Start of AVAILABLE DATA
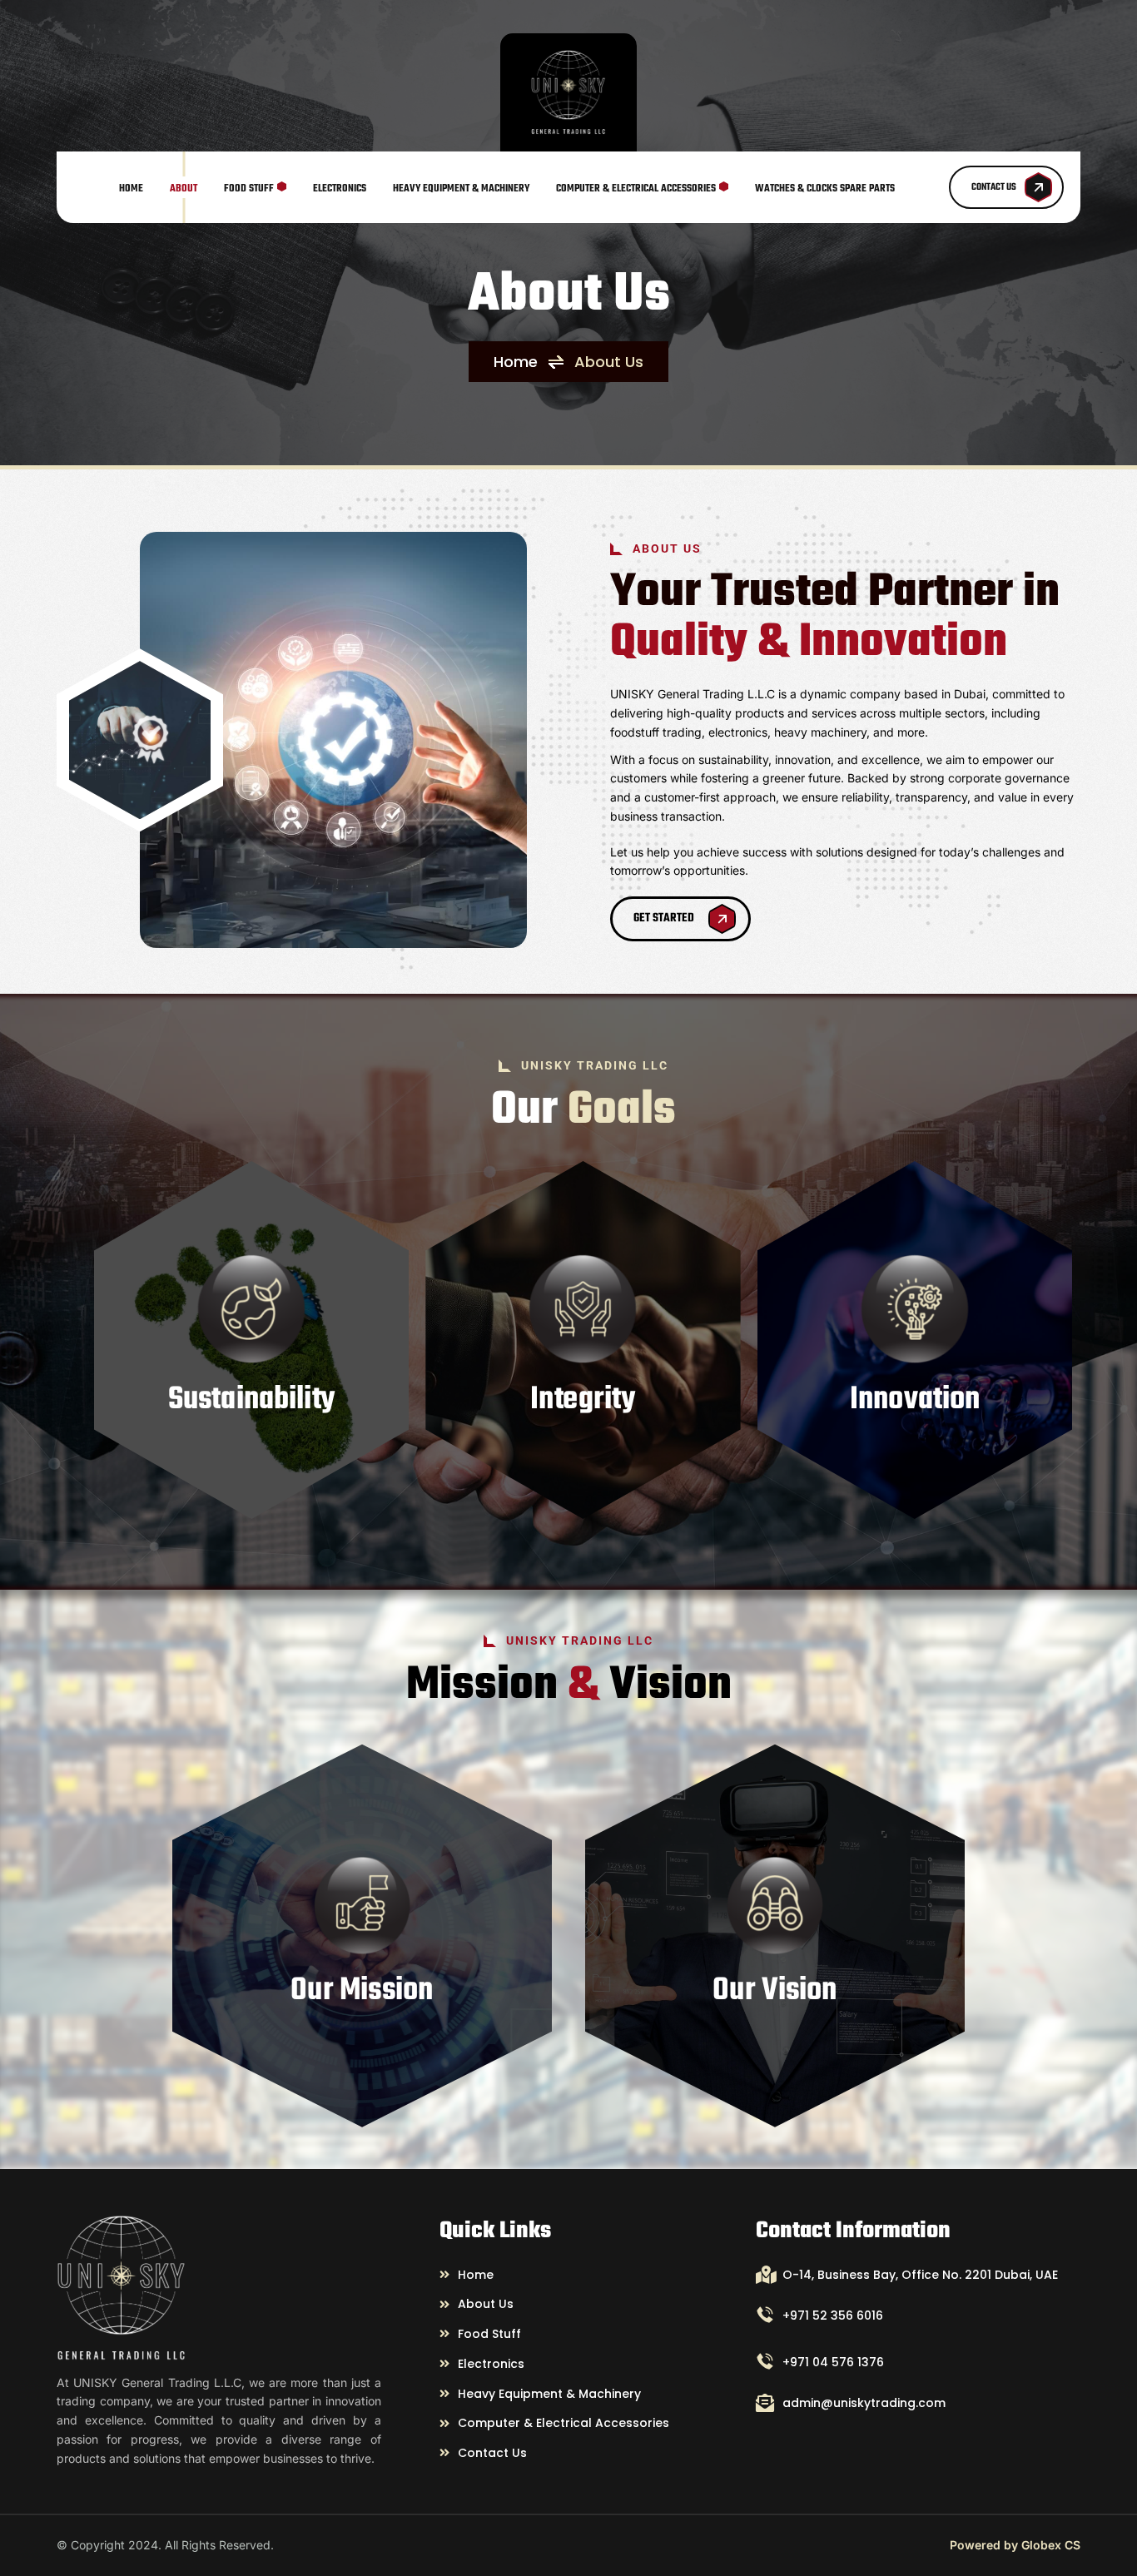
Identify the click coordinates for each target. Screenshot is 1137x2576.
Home (516, 361)
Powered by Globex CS (1015, 2545)
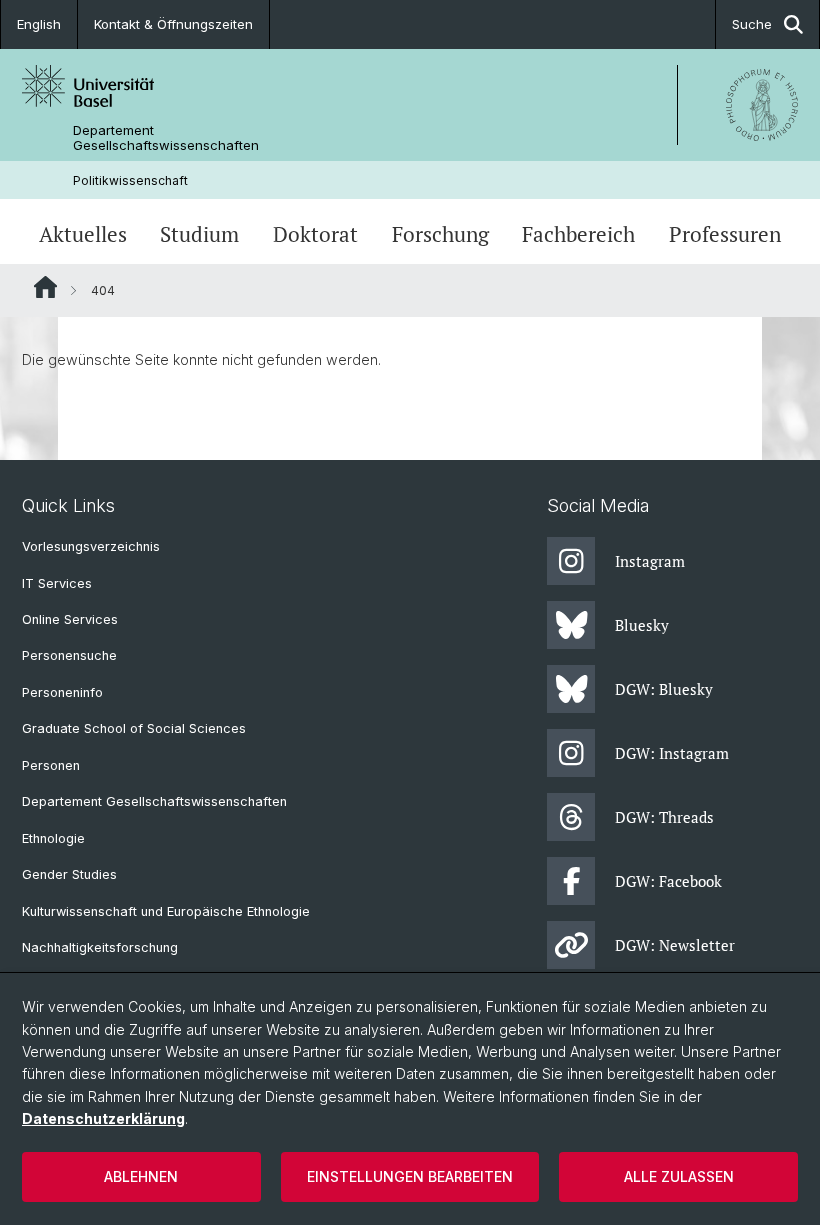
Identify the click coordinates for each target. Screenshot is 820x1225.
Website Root (45, 287)
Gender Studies (69, 874)
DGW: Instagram (672, 753)
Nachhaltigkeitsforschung (100, 947)
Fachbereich (578, 234)
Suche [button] (752, 24)
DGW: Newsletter (675, 945)
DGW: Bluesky (664, 689)
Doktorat (315, 234)
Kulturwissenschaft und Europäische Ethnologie (166, 911)
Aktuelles (83, 234)
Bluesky (642, 625)
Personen (51, 765)
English (39, 24)
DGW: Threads (664, 817)
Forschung (440, 234)
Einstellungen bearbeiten (410, 1176)
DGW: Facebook (668, 881)
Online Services (70, 619)
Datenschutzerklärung (103, 1118)
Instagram (650, 561)
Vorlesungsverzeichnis (91, 546)
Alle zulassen (679, 1176)
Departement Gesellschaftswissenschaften (166, 138)
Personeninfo (62, 692)
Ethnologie (53, 838)
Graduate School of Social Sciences (134, 728)
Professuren (725, 234)
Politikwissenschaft (130, 180)
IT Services (57, 583)
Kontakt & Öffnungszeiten (173, 24)
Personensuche (69, 655)
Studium (199, 234)
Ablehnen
End of AVAILABLE DATA
> _TASK DIRECTIONS_:
Please write out, word for word, each line from the one with "Home (516, 361)" to the last line of the data, keeping both ends and omitting pictures.

> _EXERCISE RESULT_:
Home (516, 361)
Powered by Globex CS (1015, 2545)
Identify the click coordinates for each target. Screenshot is 820x1225.
Website Root (45, 287)
Gender Studies (69, 874)
DGW: Instagram (672, 753)
Nachhaltigkeitsforschung (100, 947)
Fachbereich (578, 234)
Suche [button] (752, 24)
DGW: Newsletter (675, 945)
DGW: Bluesky (664, 689)
Doktorat (315, 234)
Kulturwissenschaft und Europäische Ethnologie (166, 911)
Aktuelles (83, 234)
Bluesky (642, 625)
Personen (51, 765)
English (39, 24)
DGW: Threads (664, 817)
Forschung (440, 234)
Einstellungen bearbeiten (410, 1176)
DGW: Facebook (668, 881)
Online Services (70, 619)
Datenschutzerklärung (103, 1118)
Instagram (650, 561)
Vorlesungsverzeichnis (91, 546)
Alle zulassen (679, 1176)
Departement Gesellschaftswissenschaften (166, 138)
Personeninfo (62, 692)
Ethnologie (53, 838)
Graduate School of Social Sciences (134, 728)
Professuren (725, 234)
Politikwissenschaft (130, 180)
IT Services (57, 583)
Kontakt & Öffnungszeiten (173, 24)
Personensuche (69, 655)
Studium (199, 234)
Ablehnen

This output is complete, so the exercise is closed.